Hohe, auch inhaltlich anspruchsvolle Anforderungen
Die zu singenden Texte des Werkes sind enorm lang und schwierig, inhaltlich oft schwer zu verstehen oder kaum nachvollziehbar, auch wenn sie auf die Bildwände projiziert werden: Es ist das nächtliche Liebesgeschehen zwischen Tristan und Isolde. Die Erfüllung aller Sehnsüchte scheint möglich, dank des Zaubertrankes schwelgen die Liebenden in Glücksgefühlen und wünschen sich einen Liebestod, der ewige Lust verspricht. Der Wunsch gipfelt im berühmtesten Duett «O sink hernieder, Nacht der Liebe». Motive der deutschen Romantik werden hier verherrlicht.
Die Musik nimmt vom Gesang her ihren Ausgang, erfüllt sich aber auch im Orchester, das symphonische Ausmasse hat. Die Sprache der Instrumente ist wie ein zusätzliches Organ der Personen auf der Bühne. Was eine Figur fühlt, denkt und tut, findet in Melodien, Harmonien und Rhythmen ihren Ausdruck. Und das Gstaad Festival Orchestra erfüllt diese Forderungen grossartig. Jedes Register der Streicher und Bläser hat seine absoluten Höhepunkte, die jeweils leider nicht einzeln hervorgehoben werden können. Souverän steht über allem der Dirigent Sir Mark Elder. Eindrücklich führt er seine Musiker durch alle Wogen des grossen Werkes.
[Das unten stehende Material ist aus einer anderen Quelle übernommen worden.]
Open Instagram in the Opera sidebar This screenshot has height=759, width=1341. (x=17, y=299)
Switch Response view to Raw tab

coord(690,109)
Er versteht es, das Sängerensemble in seinem Rücken mit den hervorragenden Instrumentalisten zu koordinieren, sie zu beflügeln oder zu besänftigen, die Tempi zu bestimmen und alle Besonderheiten auszuloten.
Der Applaus des Publikums ist gross, die Mitwirkenden werden auf der blumengeschmückten Bühne gefeiert für eine gewaltige, fast übermenschliche Leistung, auch wenn die Wagner-Klänge nicht unbedingt jedermanns Lieblinge sind.